Like many people in the disability community, I have been shocked by the recent one-sided media coverage of the upcoming closure of the State Supported Living Center (SSLC) here in Austin (including this, this, and this). I will have much more to say on this, but I wanted to address some key points first.
1) Make no mistake about it: the SSLC is an institution and institutions segregate people with disabilities by design. They are also part of a tangled history of marginalization, sterilization, eugenics, and what I would call a systematic erasure of a significant portion of the population and a denial of this kinship world.
2) Institutions are not an inevitable aspect of disability services. Indeed, as of 2011 there are 14 states that have no institutions for people with disabilities. This is not because these states have chosen to throw these individuals to the wolves; rather, they provide services to individuals in their communities.
3) In the landmark Olmstead v. L.C. ruling of 1999, the Supreme Court of the United States ruled in favor of community living. This decision asserted that Individuals with disabilities have the right to live in the least restrictive environment, dealing a decisive blow to the “unjustified isolation” of this population. Note that this happened 15 years ago. 15.
4) It is unquestionably cheaper to provide services to people with disabilities in their communities. Institutions are an unbelievable financial vacuum. According to the National Council on Disability, it costs over four times as much to provide services in an institution as opposed to community homes and services. That’s an average of nearly $190,000 per year, rather than $42,000.
5) Despite how the media has framed this issue, Texas is hardly breaking new ground by closing institutions and moving people with disabilities into the community. Far from it. Indeed, according to UCP 18 states currently house 80% or more of their residents with disabilities in home-like and community settings. Which brings me to my last point…
6) Texas consistently ranks at the very bottom in terms of disability inclusion statistics. According to current figures, we are ranked 50th, ahead of only Mississippi. Texas operates a whopping 13 state facilities housing 3,787. The average cost per person is just over $185,000.

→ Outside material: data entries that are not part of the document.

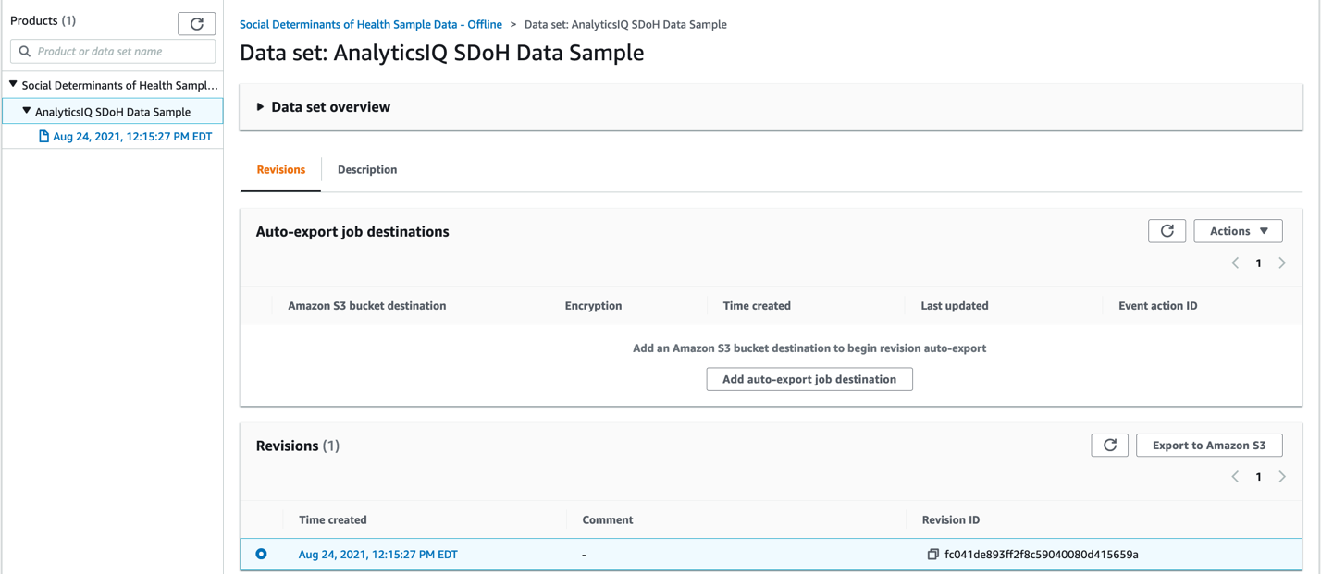Copy the revision ID to clipboard
This screenshot has height=574, width=1321.
coord(932,555)
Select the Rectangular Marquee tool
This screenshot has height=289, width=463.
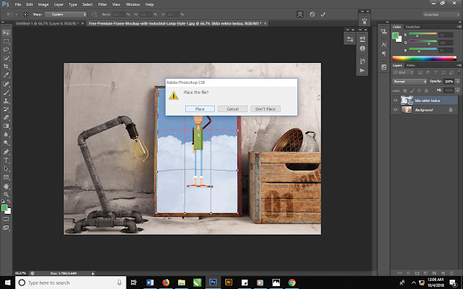point(7,40)
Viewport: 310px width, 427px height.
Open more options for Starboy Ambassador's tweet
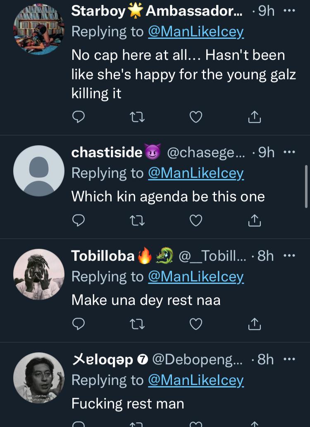click(289, 11)
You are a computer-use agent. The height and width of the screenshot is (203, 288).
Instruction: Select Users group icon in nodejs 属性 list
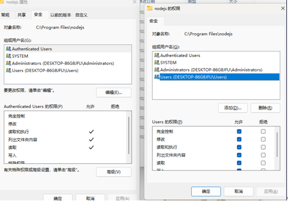point(8,70)
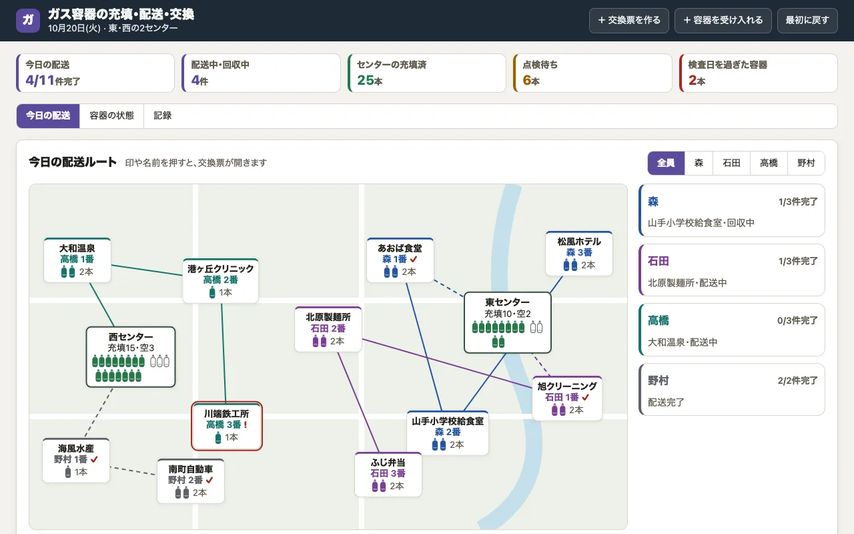854x534 pixels.
Task: Open the ふじ弁当 delivery marker
Action: click(x=388, y=475)
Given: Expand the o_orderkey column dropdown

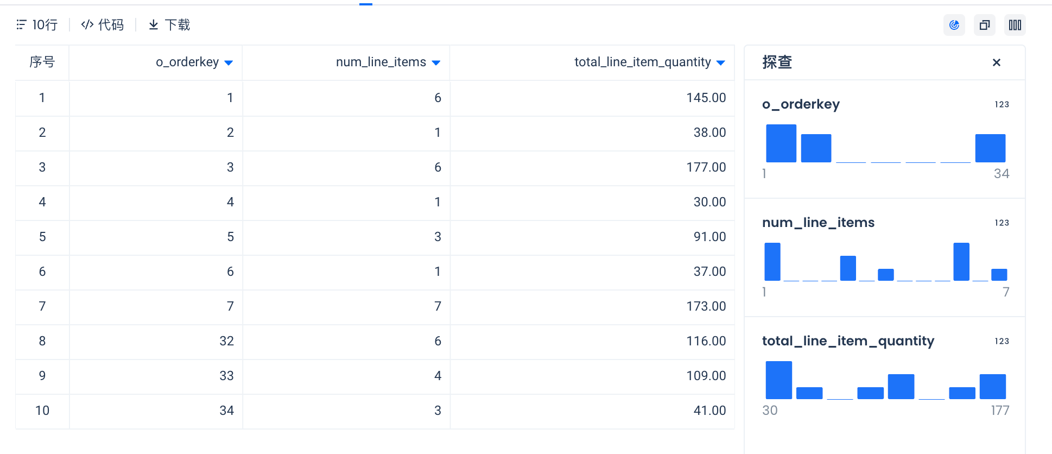Looking at the screenshot, I should pos(229,63).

In reading the recent media coverage of the Austin SSLC’s closure, one would never know that these are not new debates or that the information on processes, practices, and expectations regarding community living in much of the country is widely available. The current media narrative is that the evil state of Texas is trying to abandon people with disabilities and we as good liberal citizens must fight to protect them. The simple truth, however, is that the state abandoned this population long ago. And, in their ignorance, the public is complicit.
When it comes to disability services, Texas is a wasteland. There are a few exceptions (e.g., deafblind services), but the programs that are taken for granted in many places continue to be cast as fantasies here. Texas is notorious around disability circles in much of the country as a place where people with disabilities are cut off from fundamental services they would likely receive elsewhere – including community housing and inclusion. Remember: we are only better than Mississippi in regard to inclusion – even now, at a time of incredible prosperity. While I do not want to portray community inclusion efforts as utopian (and I have written on this here), I am stunned that the public is being misled to think that institutions are a pillar of disability services and must be maintained. Paternalism, ignorance, and ableism converge in these accounts, resulting in a surprisingly successful effort to erase decades of nationwide disability rights successes from the local framework.
The simple truth is that Texas does not provide community-based living services because it doesn’t want to and it hasn’t had to. The state and far too many its people (including journalists from liberal media outlets like The Austin Chronicle) vehemently defend an outdated, fundamentally discriminatory system of institutionalization, pretending that there is no alternative. This is, at its core, a lie. And the people have a right to know.